The signature would then be something like this

$$\mathbb{E}[X | Y]: \Omega \to \mathbb{R}, \quad \omega \mapsto \mathbb{E}[X | Y(\omega)]$$

The conditional expectation here is random because $Y$ is a random variable that gives an output to the random occurrences on the magical space $\Omega$.

However in more advanced courses and textbooks I studied on the matter the conditional expectation is often introduced via sub-$\sigma$-algebras and then defined by some characterisation like this:

Let $X \in L_1(\Omega, \mathcal{A}, \mathbb{P})$ and $Y \in L_1(\Omega, \mathcal{F}, \mathbb{P})$ where $\mathcal{F}$ is a sub-$\sigma$-algebra of $\mathcal{A}$. Then

$$ Y = \mathbb{E}[X | \mathcal{F}] \quad \iff \quad \forall F \in \mathcal{F}: \mathbb{E}[\mathbb{1}_F X] = \mathbb{E}[\mathbb{1}_F Y]. $$

These concepts supposedly coincide as $\mathbb{E}[X | Y] = \mathbb{E}[X | \sigma(Y)]$ and $\mathbb{E}[X | \mathcal{F}]$ is understood to be a random variable as well.

My concern is with that last fact. $\mathcal{F}$ is a set of subsets of $\Omega$, so I'd say it is in principle deterministic.

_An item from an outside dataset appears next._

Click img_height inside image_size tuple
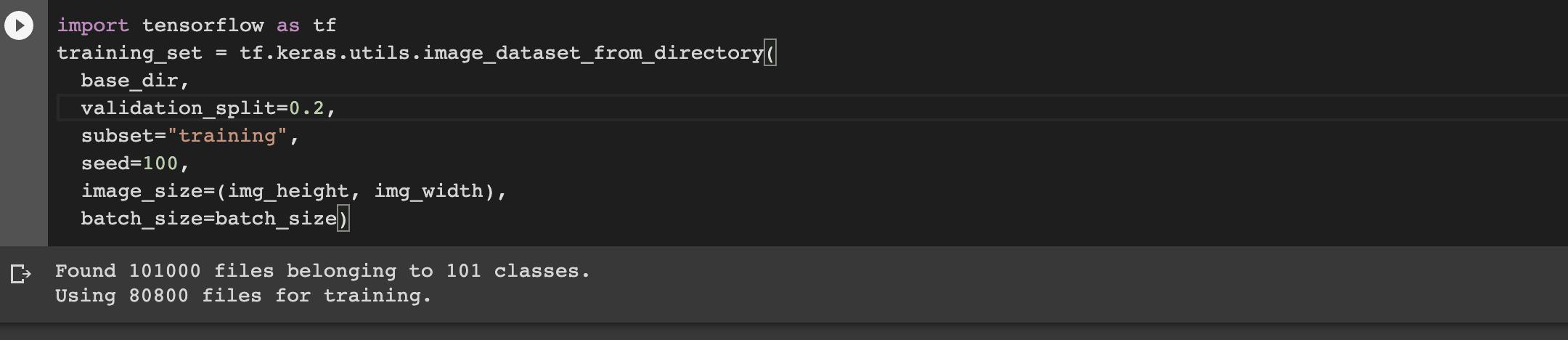This screenshot has height=340, width=1568. [x=288, y=191]
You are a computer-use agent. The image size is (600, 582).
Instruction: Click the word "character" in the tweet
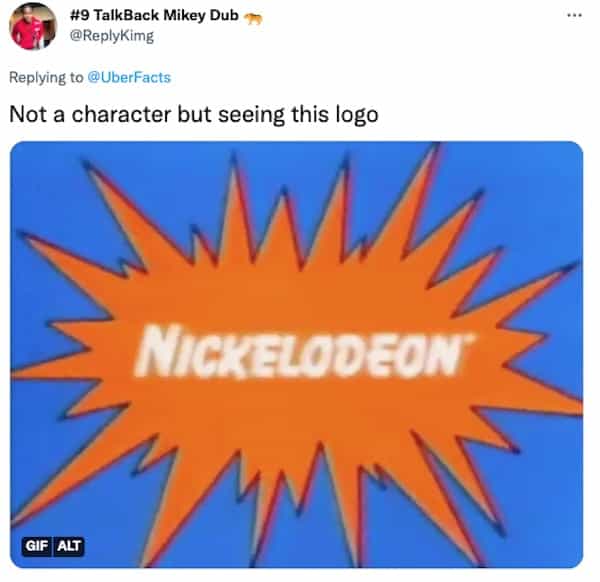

Where does the randomness come in now?

What happens if the experiment that underlies $\Omega$ produces a random event? I.e. how does that influence the conditional expectation $\mathbb{E}[X | \mathcal{F}]$?

My issue here is not to doubt the usefulness of that mathematical theory but it feels like the original interpretation is not coherent with the abstraction anymore.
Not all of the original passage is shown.